先発の右腕・石川瑛二朗(3年)が自己最速を更新する146キロをマークし、8回3失点と粘ったが、打線が再三の得点機で凡退。エースを援護できず、悲願達成は持ち越しとなった。

 近くて遠い全国1勝の壁。札幌日大にとって2002年春、24年夏に続き3度目の大舞台も初白星には届かなかった。2点ビハインドの9回2死二、三塁。4番・前田和磨主将(3年)がはじき返した打球は投手のグラブに収まり、一塁へ送球が渡ってゲームセット。ベンチ前に整列したエースの石川は「高校野球が終わってしまったな」と夜空を見上げた。

 先発マウンドを託された背番号1は、登板前に大勢の観客が詰めかけたスタンドを見渡した。「運がついてる」。2回には自己最速を1キロ更新する146キロをマーク。甲子園で投げる喜びをかみ締めながら、序盤2イニングを無安打無失点に抑えた。

 しかし、22年夏に全国制覇を果たした“東北の雄”は2巡目から対応してきた。

3回2死二塁からカーブをはじき返されて先制を許すと、4回には真ん中高めに甘く入ったカーブを捉えられ被弾。8回は2死二塁から「悔いはない」という渾身(こんしん)の内角低め直球をはじき返され、手痛い3点目を献上した。

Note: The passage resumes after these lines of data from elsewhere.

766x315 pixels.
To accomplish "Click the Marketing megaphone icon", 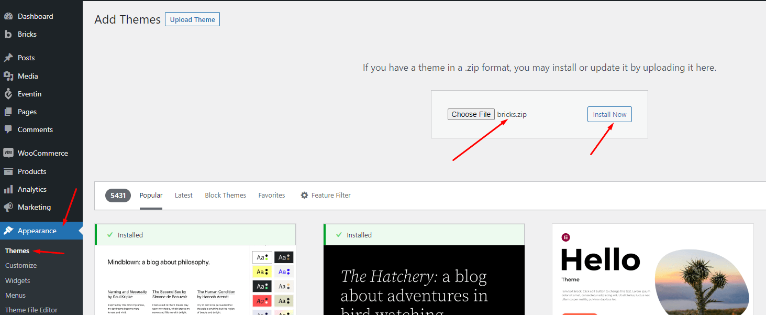I will tap(8, 207).
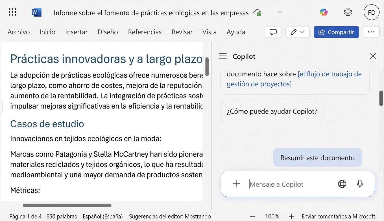384x221 pixels.
Task: Open the settings gear icon
Action: 348,12
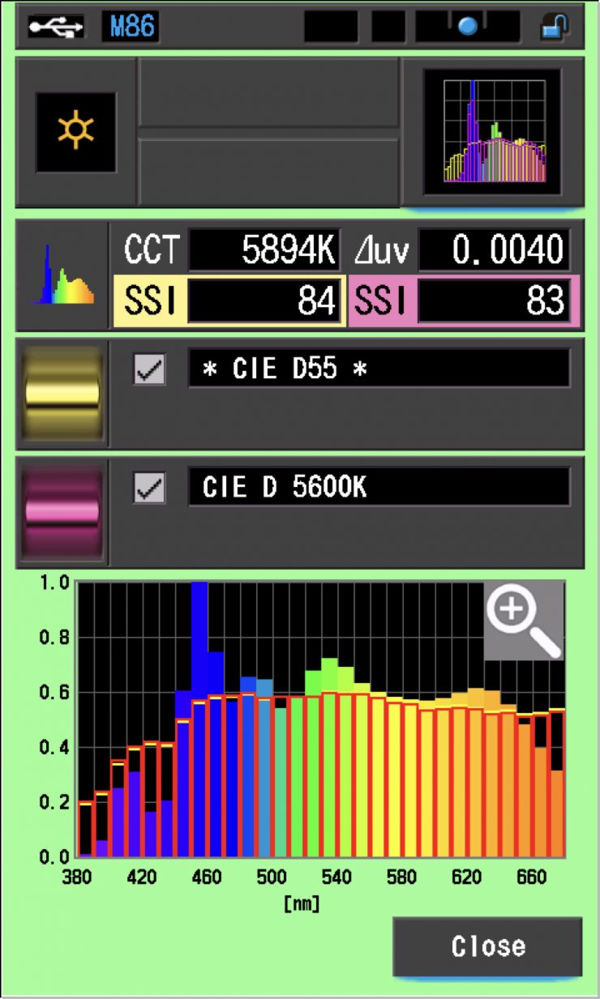The image size is (600, 999).
Task: Select the pink reference color swatch
Action: [62, 512]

 小学2年時に野球を始めた頃、「キャッチボールでも球を怖がって、練習に全くならなかった」と父・将一さん。弱気な姿勢が目立った野球少年は、時に社会人野球経験者の父から厳しい指導を受け、歳を重ねるごとにたくましい姿へ成長していった。

 中学卒業後、親元を離れる際には「本当に大丈夫かな」。将一さんの心配とは裏腹に、南北海道大会3年連続決勝進出の強豪で絶対的エースへと上り詰めた。東海大四(現東海大札幌)出身で、3年時の南大会4強の父が届かなかった甲子園出場。家族全員がスタンドから見守る中、何度も右拳を握りながらチームを鼓舞し、将一さんは「あんな怖がりだった子が、ここに出られるなんてすごい。よく頑張ったな」と目を細めていた。

 高校卒業後は、東都リーグ所属の大学に進学予定。「リーグ優勝して、次は神宮球場で投げて絶対に日本一になる」。聖地で投じた109球を明日へ、未来へとつなげる。